Kb for MOH=2*(10)^-5
Ksp for MX= 3*(10)^-6 M
1)find the [M+] in the solution
2)Find the [X-] concentration and pH of the solution.
My thoughts on the question:
Reactions taking place in the solution,
MX(s)<==>M+(aq)+X-(aq)-->(1)
KOH--->K+ OH- -->(2)
MX+KOH--->MOH+KX ---(3)
MOH<===>M+ OH- -->(4)
By (ksp/Kb)value we can get the remaining MOH concentration in the solution and then the moles.And we can take the KX moles created is equal to that by the stoichiometry in (3).
And then as we know the initial moles of KOH,we can find the moles reacted.So again by stoichiometry we can say that same value of moles should react from MX too.
But from ksp we get the solubility of MX approximately as 1.7*(10)^-3 moldm-3 and moles of MX as 1.7*25(10)^-6 moles, which seems to be contradiction as the moles reacted is a very bigger value so that can't happen.So do we have to consider all these things.
Or simply from the remaining MOH moles can we apply it in the kb equation and find the remaining M+ concentration? And there can we take [M+]=[X-] or should we apply the value we get as the solubility of MX as the [X-] which is approximately equals to 1.732*(10)^- 3 M?
I had trouble following your thoughts after the first few lines but the first part is OK. You started out right. You need Ksp/Kb = 0.15
......MX ==> M^+ + X^- Ksp = ....
......OH^- + M^+ ==> MOH 1/Kb =...
-------------------------------
Add to get
MX(s) + OH^- =>MOH + X^-
Keq for this rxn = Ksp/Kb = 0.15
solid...0.1.....0....0 initial
solid...-y.....y.....y change
solid.0.1-y ...y.....yequilibrium
Then (y)(y)/(0.1-y) = 0.15
Solve for y = (M^+) = (X^-) and you should use the quadratic. This gives you (M^+) and (X^-).
(OH^-) = 0.1-y = ? and you convert that to pOH and pH. I believe that will do it.
What about the concentration of KX ,formed from the reaction of KOH and MX? Doesn't KX dissociate and do we have to neglect the hydrolysis as X- is a strong acid anion?
y gives the concn of X^- and therefore of KX. And X^- is not hydrolyzed for the reason you state.
This question is so far down the list that I almost assumed you had not responded to my first response. If you have further comments please copy and post a new at the top of the page. Thanks. I believe you have one of the best understanding of this concept than any I've seen in the last year or so.
I see I wrote y = (M^+) and that isn't right. y = (MOH) = (X^-).
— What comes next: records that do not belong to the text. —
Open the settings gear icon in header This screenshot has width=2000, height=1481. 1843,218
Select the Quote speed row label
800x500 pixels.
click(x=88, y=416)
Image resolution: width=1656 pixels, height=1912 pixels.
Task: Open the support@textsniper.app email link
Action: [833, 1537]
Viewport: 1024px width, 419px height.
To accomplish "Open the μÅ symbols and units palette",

You know Kb for MOH and you know OH so you can calculate (M^+).
To answer the questions:
1) To find the concentration of M+ in the solution, we can start by determining the concentration of OH- ions in the solution.
We are given that the initial concentration of KOH is 0.1 M, and we need to consider the reaction (2) between KOH and water:
KOH --> K+ + OH-
Since KOH is a strong base, it fully dissociates in water, meaning that the initial concentration of OH- ions is also 0.1 M.
Next, we need to consider the reaction (4) between MOH and water:
MOH <==> M+ + OH-
The equilibrium constant for this reaction is Kb. We are given that Kb = 2*(10)^-5.
We can use the equation for Kb to determine the concentration of M+ ions:
Kb = [M+][OH-]/[MOH]
Since [OH-] is the same as the initial concentration of KOH, which is 0.1 M, and [MOH] is the concentration of MOH that remains after the reaction (3), we can rearrange the equation to solve for [M+]:
[M+] = Kb * [MOH] / [OH-]
Therefore, we need to determine the concentration of MOH remaining in the solution after the reaction (3).
2) To find the concentration of X- and the pH of the solution, we need to consider the reaction (3) between MX and KOH:
MX + KOH --> MOH + KX
We are given that the Ksp for MX is 3*(10)^-6 M.
The Ksp expression for MX is:
Ksp = [M+][X-]
We can use this equation to determine the concentration of X- ions.
Since we know the initial concentration of MX is 5g and we can calculate the number of moles of MX based on its molar mass, we can then calculate the concentration of X- using the equation:
[X-] = [X-] remaining in solution = sqrt(Ksp)
Then, to find the pH of the solution, we need to calculate the pOH first. The pOH is given by:
pOH = -log10[OH-]
Since we already know the concentration of OH- from the initial concentration of KOH, we can calculate the pOH.
Finally, we can use the relation between pH and pOH:
pH + pOH = 14
Therefore, to find the pH of the solution, we can subtract the pOH from 14.